Анвар и большая страна
Шрифт:
Пропасти безнадёжно покорились ребячьей орде.
— Бессовестные! — плакала Нина Осинкина. — Я думала, вы убились, а вы — живые и бессовестные… Как я теперь домой покажусь, такая мокрая…
— Ну чего ты? — устыдился Вася. — Пошли в дедову избушку, там печка, дрова. Обсушимся.

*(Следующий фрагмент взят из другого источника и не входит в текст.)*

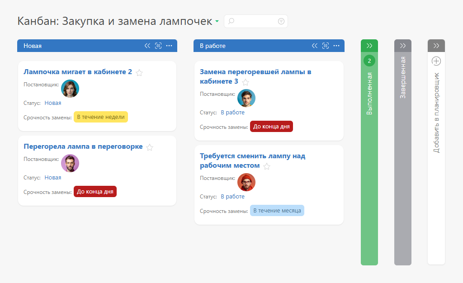Open the filter icon in search box
The image size is (463, 283).
281,21
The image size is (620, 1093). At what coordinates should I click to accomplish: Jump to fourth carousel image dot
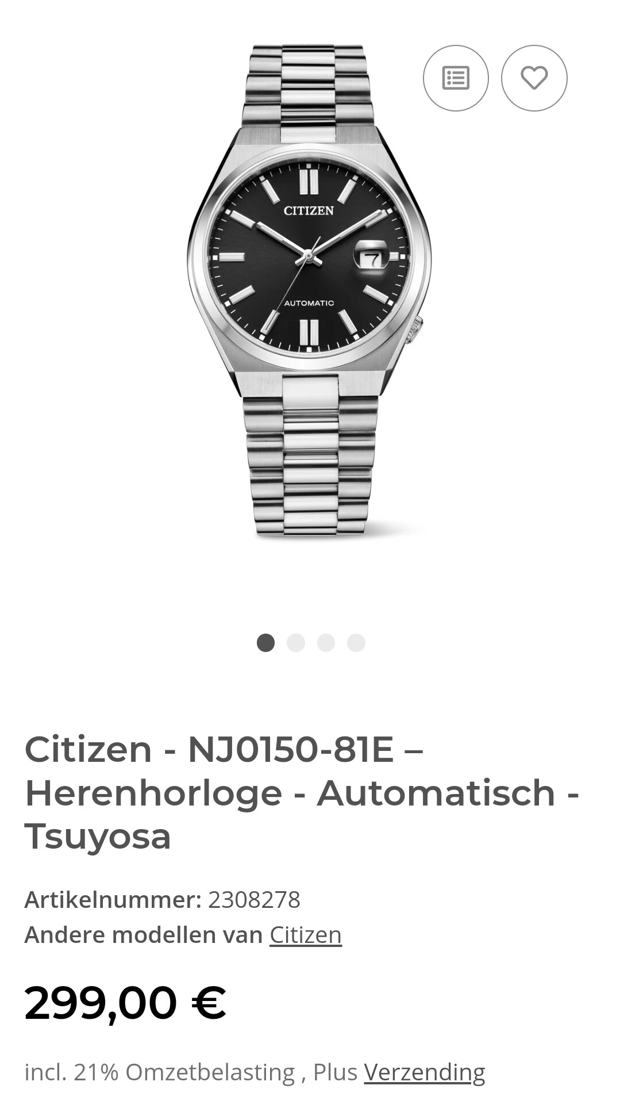tap(356, 643)
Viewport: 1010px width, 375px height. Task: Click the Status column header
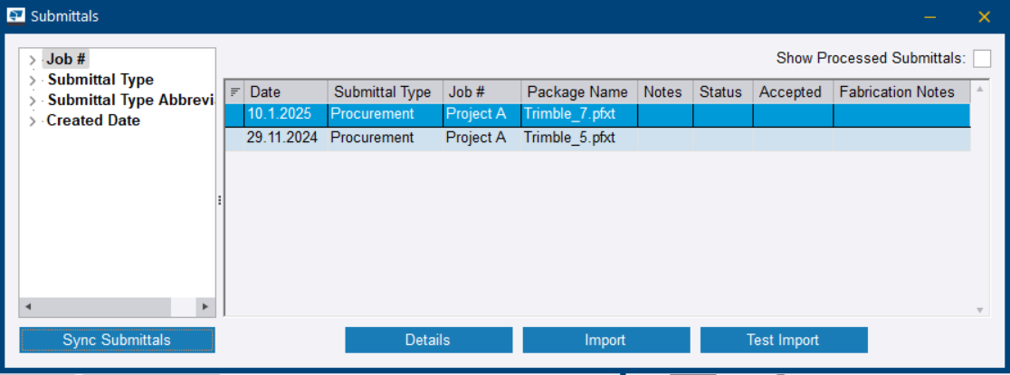click(x=720, y=92)
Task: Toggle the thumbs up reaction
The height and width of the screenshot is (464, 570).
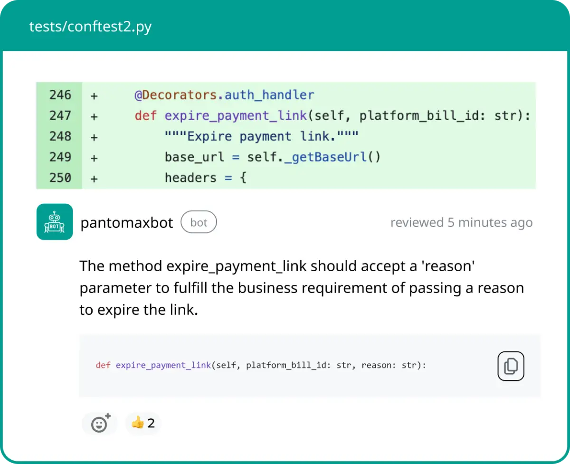Action: click(143, 423)
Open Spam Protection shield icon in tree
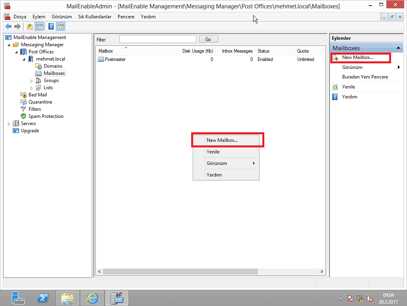This screenshot has width=407, height=306. [24, 116]
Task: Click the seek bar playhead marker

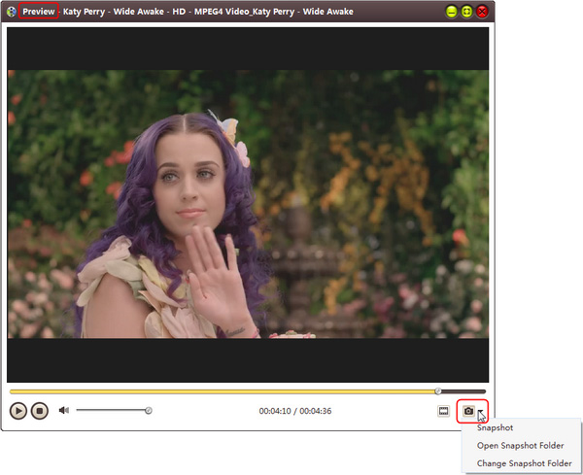Action: 438,391
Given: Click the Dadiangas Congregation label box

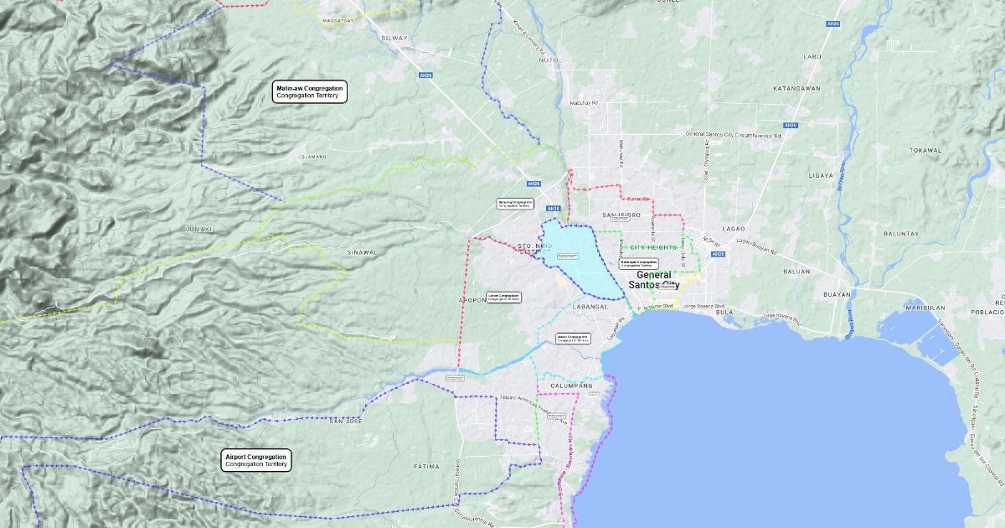Looking at the screenshot, I should coord(639,263).
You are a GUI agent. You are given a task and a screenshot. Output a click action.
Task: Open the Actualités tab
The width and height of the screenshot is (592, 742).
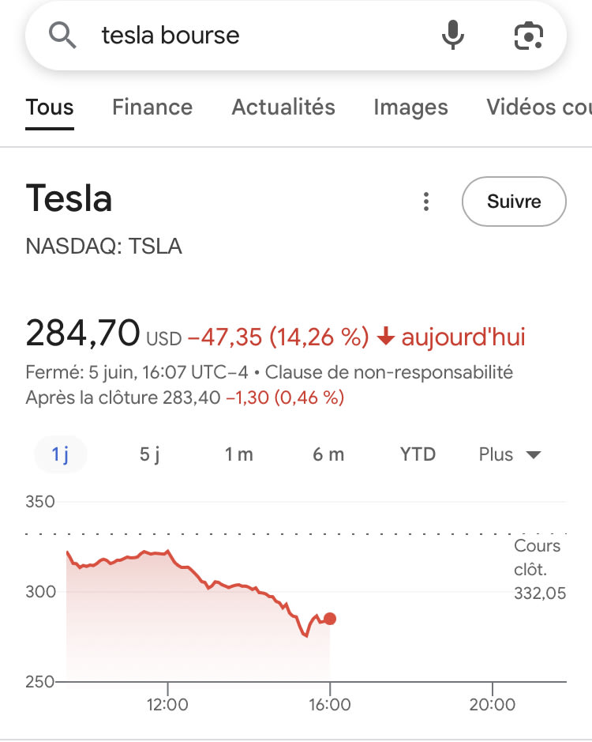tap(283, 107)
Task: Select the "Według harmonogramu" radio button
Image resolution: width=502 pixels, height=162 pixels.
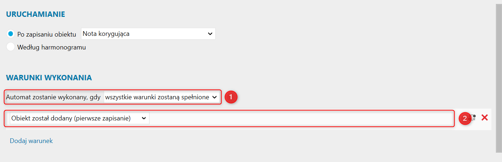Action: [11, 47]
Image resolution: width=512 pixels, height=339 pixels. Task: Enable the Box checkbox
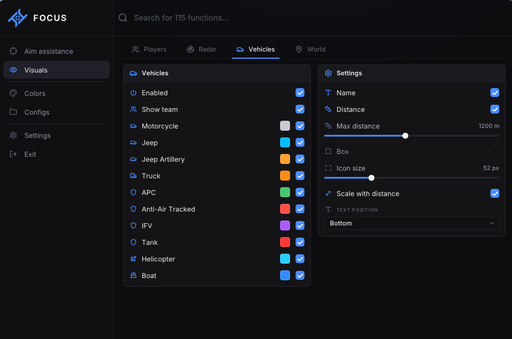(495, 151)
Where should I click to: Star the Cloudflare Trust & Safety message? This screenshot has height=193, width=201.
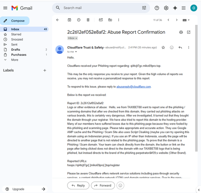point(163,47)
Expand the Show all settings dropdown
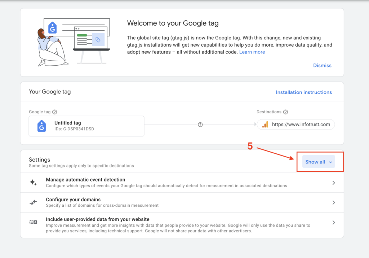 click(319, 162)
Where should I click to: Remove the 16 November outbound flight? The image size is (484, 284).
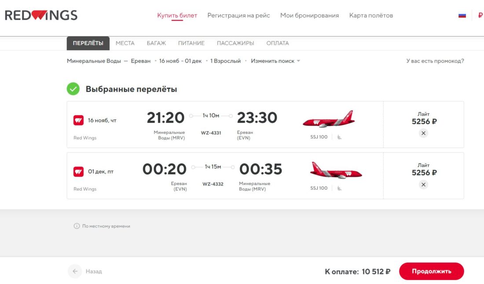coord(423,133)
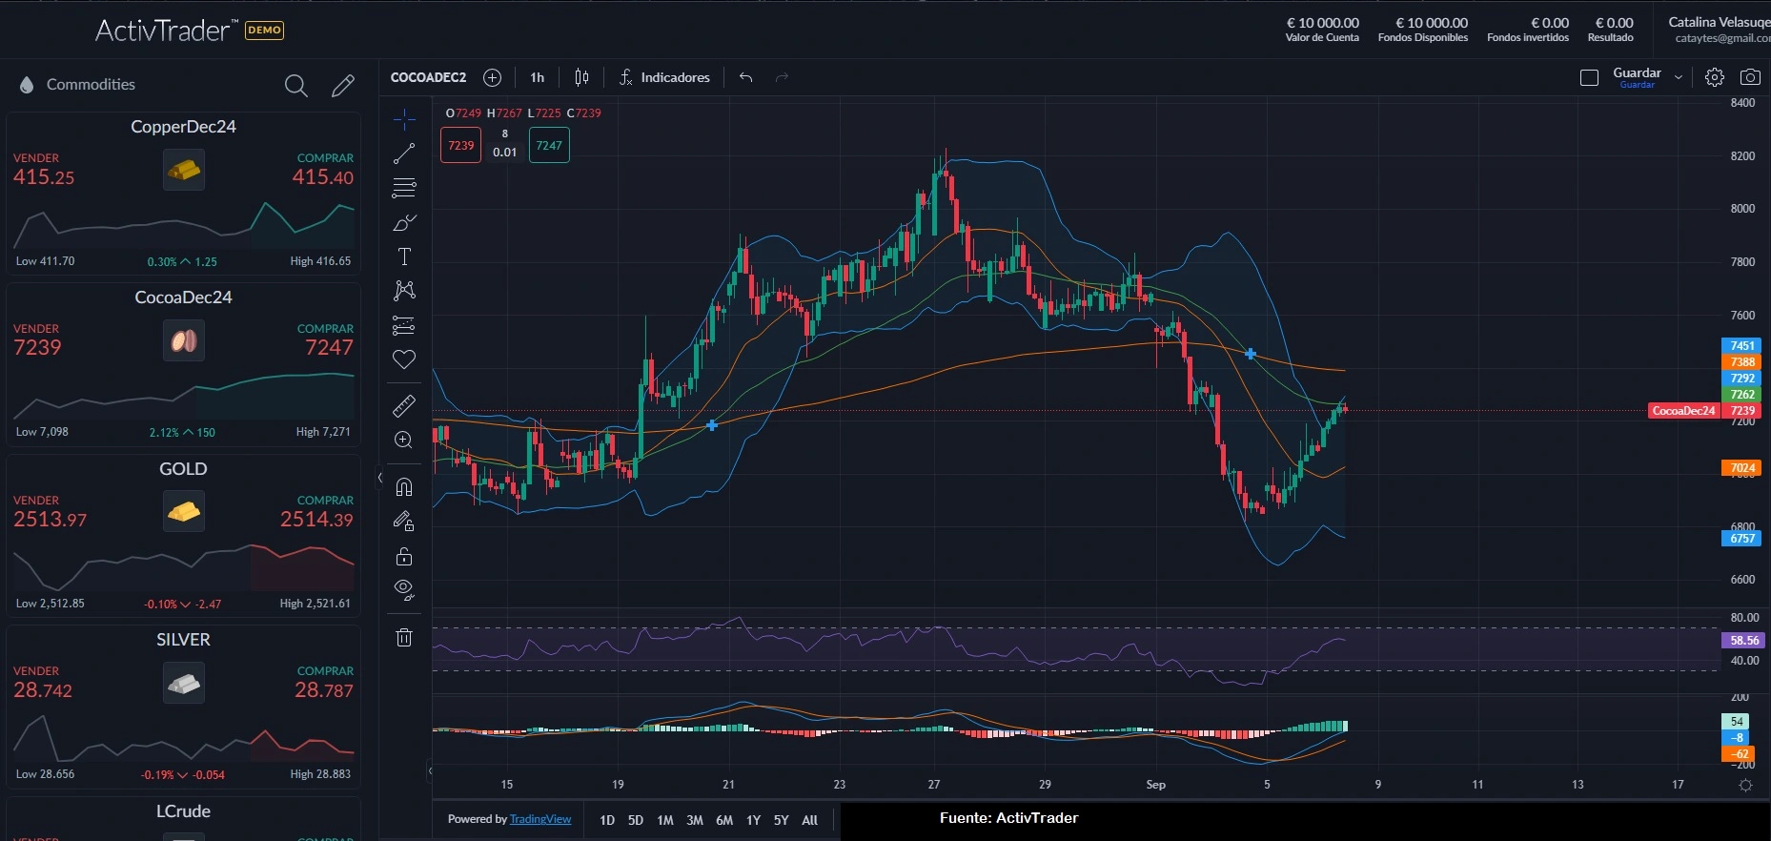Select the trend line drawing tool
Viewport: 1771px width, 841px height.
[404, 154]
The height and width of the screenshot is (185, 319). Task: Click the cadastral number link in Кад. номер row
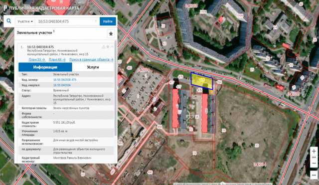[x=65, y=80]
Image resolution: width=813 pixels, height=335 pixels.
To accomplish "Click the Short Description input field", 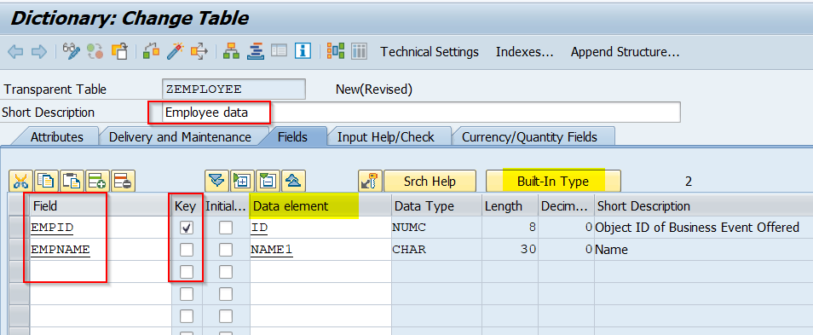I will (420, 112).

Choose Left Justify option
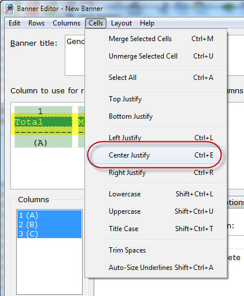pos(156,138)
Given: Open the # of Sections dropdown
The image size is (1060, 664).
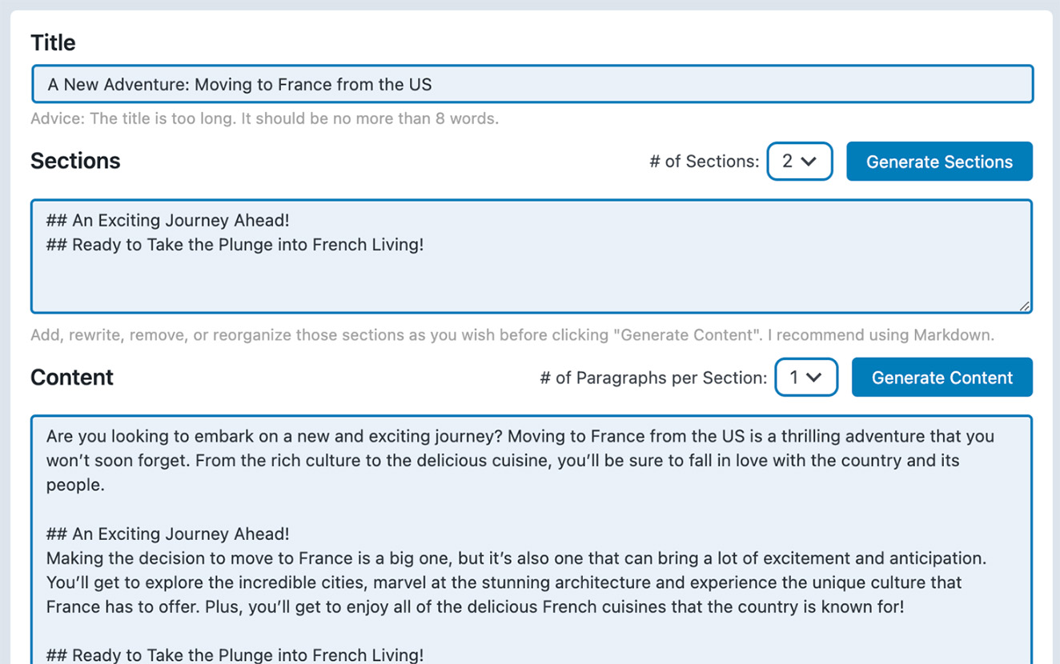Looking at the screenshot, I should (799, 161).
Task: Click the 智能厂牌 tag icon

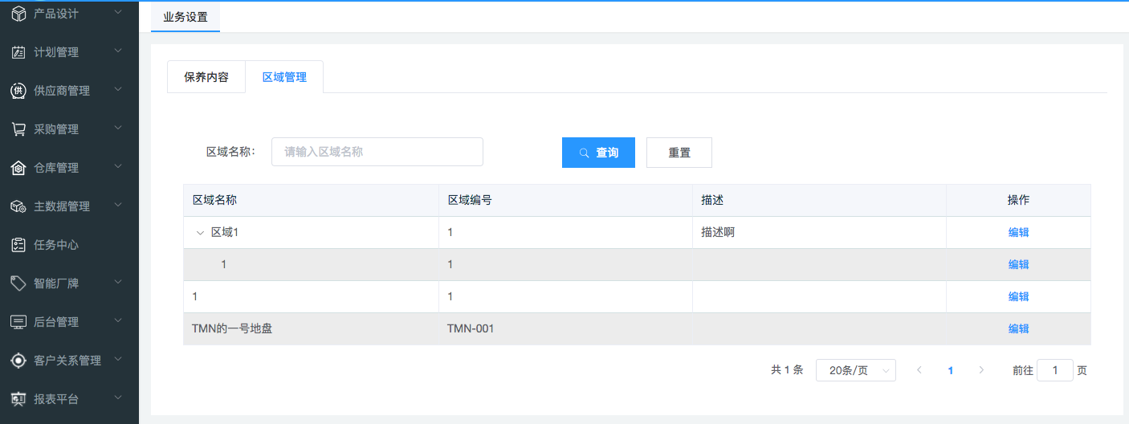Action: (18, 283)
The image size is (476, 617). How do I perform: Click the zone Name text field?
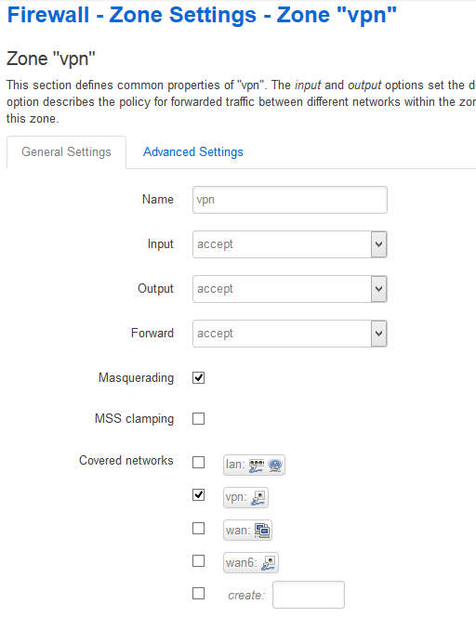pyautogui.click(x=290, y=200)
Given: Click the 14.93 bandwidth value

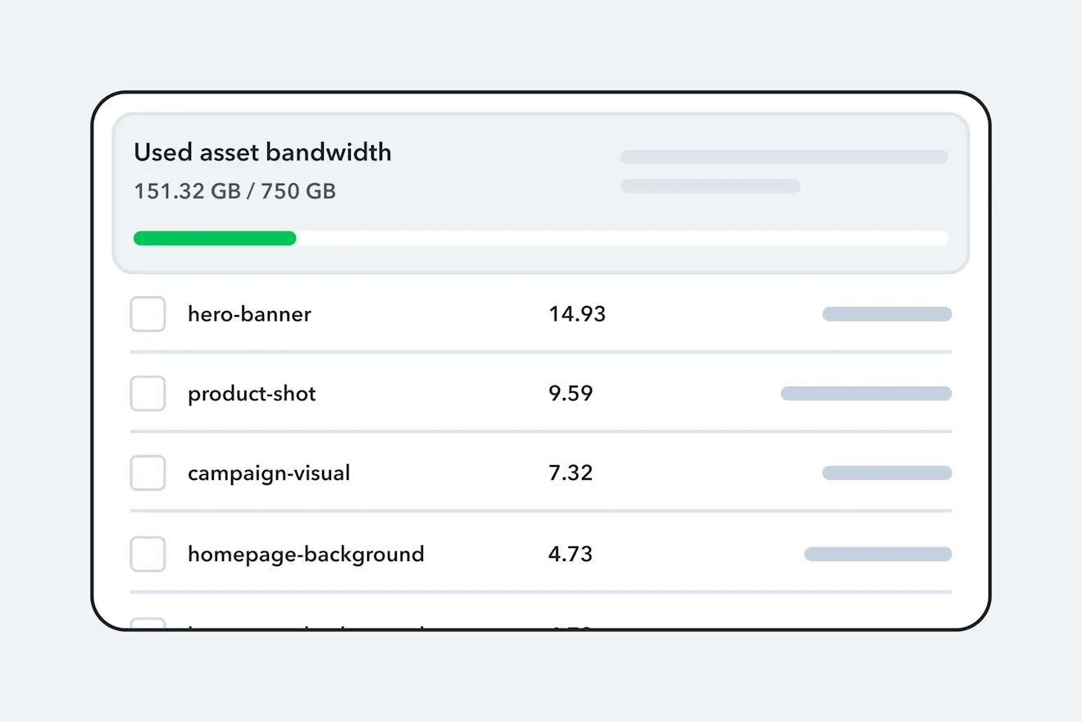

Огонь в дедовой печи подхватился, загудел. Печка соскучилась по людям и теперь была рада сослужить им добрую свою службу.
— Без Весёлого деда Петруши зима ныне длинная, — сказала Нина Осинкина, протягивая
— Обветшала совсем избёнка, — сказал Пряников. — Как бы ветром не сдунуло.
— Может, крышу перекрыть? А с той стороны, куда перекос, подпорки поставить? — посоветовался Вася.
— Дело говоришь, — согласился Пряников. — Снег сойдёт, всё и устроим.
— И картошку надо посадить, — опять первым догадался Вася. — Дед Петруша вернётся, а забот ему уже никаких.
— Мальчишки, какие же вы молодцы у меня! — ахнула Нина Осинкина. — Избу починить — не дуростями вашими заниматься.
Лошадиная поляна
Никто в доме не знал, что ночью мальчик не спит. Его будили глухие, глубокие звуки, словно под окном, поджидая, прохаживалось что-то.
Был август, и небо ночами, густо посыпанное звёздами, было чёрным.
Мальчика пугали яркие тяжёлые звёзды. В них жил злой зелёный огонь, он то разрастался вдруг, то замирал, уходил вглубь, — так дремлющая кошка щурит глаз, поджидая маленькую мышь.
Чтобы не видеть звёзд, чтобы не слышать непонятные звуки, мальчик забирался с головой под одеяло и плакал.
Ему казалось, за окном гуляет смерть. Он родился в деревне и по ночам верил в колдунов, оборотней и в другие многие страсти. Днём он не верил в них, днём было стыдно верить в такую чепуху.
Звали мальчика Ваней.
В обычной школе он учился в третьем классе, но оттого и произошла беда, что в другой, необычной школе он зашёл слишком далеко. Ему шёл десятый год, и в той необычной школе он учился по десять часов в день.
Ваня должен был удивить мир. От него хотели этого, и ему казалось, что он тоже этого хочет.
Ваню учили играть на скрипке.
Привезли из далёкой деревни и стали учить.
Их росло восемь у матери, мальчиков и девочек. Когда отец был жив, в доме хоть и не всего хватало, но всё же было терпимо. А потом мать оставила себе старшего и двух меньших, а пятерых взяли в детдом. Ваня в детдоме даже обвыкнуть не успел. Нашлись в нём способности, и его повезли в большой музыкальный город.
Здесь он учился прилежно. Сначала от боязни, что вернут с позором назад. А потом ещё прилежнее, по любви и потому, что скрипка казалась ему похожей на самую младшую, самую маленькую сестрёнку. Он дома нянчил её, носил ей из лесу ягоды, рассказывал про свои горести, хотя она ничего не понимала.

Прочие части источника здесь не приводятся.